When only a modest number of mid-sized to small things are on the agenda, when the time does not seem urgent, when claims of emergency don't seem so plausible, and the fate of the economy doesn't seem to hang in the balance, stalling and obstruction doesn't look quite as petty. Conversely, if the President stakes out a large agenda, goes over the heads of Congress to the people and repeatedly demands that Congress must act quickly, because emergency demands it, he gains a strategic advantage. It's harder to hold up everything when there is so much being held up. The more that Obama throws at Congress, and the more he insists on the "fierce urgency of now," the more legislation they will likely process and the more the president's political opponents-- who in our system ordinarily rely on tactics of holdup and delay-- are disadvantaged.

(Sandy Levinson's post immediately below pointing out the antidemocratic difficulties created by the filibuster might suggest that Obama won't be able to pass anything. In fact, the story is more complicated. When the President is able to convince the public that there is an emergency, the filibuster generally does not stop legislation-- rather, it affects the content of the legislation, watering it down or adding a number of extraneous requirements or expenditures. The filibuster, like other tactics of delay and obstruction, is most powerful in non-emergency situations. When the President effectively controls the agenda through the politics of emergency, the filibuster is less potent, as we can see in the case of the Democrats rolling over when Bush used an immediate threat to national security to justify the Patriot Act; and indeed, Democrats rolled over repeatedly years later when Bush used the threat of dire circumstances to justify the Military Commissions Act, the Protect America Act, and the FISA Amendments Act of 2008. Whatever you can say about Bush, he certainly understood how to milk the politics of emergency for all it was worth.)

Here's another way to look at it: the system of separated powers-- and its multiple veto points-- creates the illusion that Congress's legislation processing capacities are much smaller than they actually are. The fact that people can delay and obstruct doesn't tell you how long it takes to pass legislation when people feel considerable pressure not to delay and obstruct. The recent bailout bill is one example; the Bush tax cuts, the PATRIOT Act, and the AUMF against Al Qaeda and for the the war in Iraq are another; even more remarkable examples are offered by Lyndon Johnson and FDR when they pushed enormous amounts of legislation through Congress in a relatively short space of time.
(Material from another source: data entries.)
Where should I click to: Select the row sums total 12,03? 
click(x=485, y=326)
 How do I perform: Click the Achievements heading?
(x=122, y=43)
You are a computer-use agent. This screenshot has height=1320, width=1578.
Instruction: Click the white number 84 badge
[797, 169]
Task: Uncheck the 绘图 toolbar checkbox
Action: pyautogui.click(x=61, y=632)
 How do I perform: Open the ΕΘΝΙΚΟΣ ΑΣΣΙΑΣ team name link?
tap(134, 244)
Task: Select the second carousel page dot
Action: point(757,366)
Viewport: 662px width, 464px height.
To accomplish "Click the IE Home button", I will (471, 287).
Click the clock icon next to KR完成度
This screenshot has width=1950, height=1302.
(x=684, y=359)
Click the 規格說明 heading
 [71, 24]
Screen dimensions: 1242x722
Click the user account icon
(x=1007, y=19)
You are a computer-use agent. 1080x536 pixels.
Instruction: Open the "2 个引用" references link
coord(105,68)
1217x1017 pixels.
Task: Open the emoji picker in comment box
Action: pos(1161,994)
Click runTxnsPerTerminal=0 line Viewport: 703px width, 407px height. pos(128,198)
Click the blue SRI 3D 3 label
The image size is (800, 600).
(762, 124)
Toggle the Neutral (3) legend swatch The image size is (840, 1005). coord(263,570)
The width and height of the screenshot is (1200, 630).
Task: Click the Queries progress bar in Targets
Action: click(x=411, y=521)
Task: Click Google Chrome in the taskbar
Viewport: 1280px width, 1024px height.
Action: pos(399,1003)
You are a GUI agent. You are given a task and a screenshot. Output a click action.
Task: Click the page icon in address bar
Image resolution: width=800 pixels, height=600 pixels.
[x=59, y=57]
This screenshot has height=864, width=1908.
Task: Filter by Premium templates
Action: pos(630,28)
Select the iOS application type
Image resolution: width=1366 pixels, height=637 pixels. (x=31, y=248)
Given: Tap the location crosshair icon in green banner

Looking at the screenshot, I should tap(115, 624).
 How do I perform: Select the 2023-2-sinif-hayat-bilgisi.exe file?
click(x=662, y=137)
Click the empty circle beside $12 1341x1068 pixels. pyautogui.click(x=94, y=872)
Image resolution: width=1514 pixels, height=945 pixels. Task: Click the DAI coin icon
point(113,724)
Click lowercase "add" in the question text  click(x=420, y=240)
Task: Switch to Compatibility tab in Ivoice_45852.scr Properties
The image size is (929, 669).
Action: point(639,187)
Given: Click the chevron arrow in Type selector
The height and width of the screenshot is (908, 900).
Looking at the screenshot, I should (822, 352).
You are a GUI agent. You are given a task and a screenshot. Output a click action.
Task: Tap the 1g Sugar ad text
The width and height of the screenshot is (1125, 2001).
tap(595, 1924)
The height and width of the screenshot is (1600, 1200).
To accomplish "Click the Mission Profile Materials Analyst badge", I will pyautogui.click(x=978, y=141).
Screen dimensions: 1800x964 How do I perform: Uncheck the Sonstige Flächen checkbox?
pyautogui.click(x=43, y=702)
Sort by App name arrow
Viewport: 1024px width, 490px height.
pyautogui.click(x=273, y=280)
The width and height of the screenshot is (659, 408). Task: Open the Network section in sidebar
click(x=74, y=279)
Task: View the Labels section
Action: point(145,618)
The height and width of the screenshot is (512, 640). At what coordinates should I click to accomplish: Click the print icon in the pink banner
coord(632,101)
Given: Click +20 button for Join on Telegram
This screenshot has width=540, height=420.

Most Congressmen and Senators don't actually read the bills they vote on anyway; so it's not as if they can realistically plead that they need more time to digest legislation and think about it. Our national representatives are quite used to voting on-- and ardently defending-- bills, even enormous bills, about which they understand only the broadest outlines. Rather, whether you like it or not, information processing of legislative proposals-- and especially large proposals-- is generally delegated to others. Obama could be straining those capacities, but as previous historical examples suggest, there is more capacity than you would think given the normal amount of obstruction in the system.

You should not confuse this analysis with a claim that the legislation Obama is sending to Congress is a good idea. The legislation that comes out of an accelerated process may turn out not be wise legislation-- that's why our Constitution has multiple veto points in the first place. But we shouldn't confuse that fact either with what makes sense strategically or with Congress's capacity to process legislation.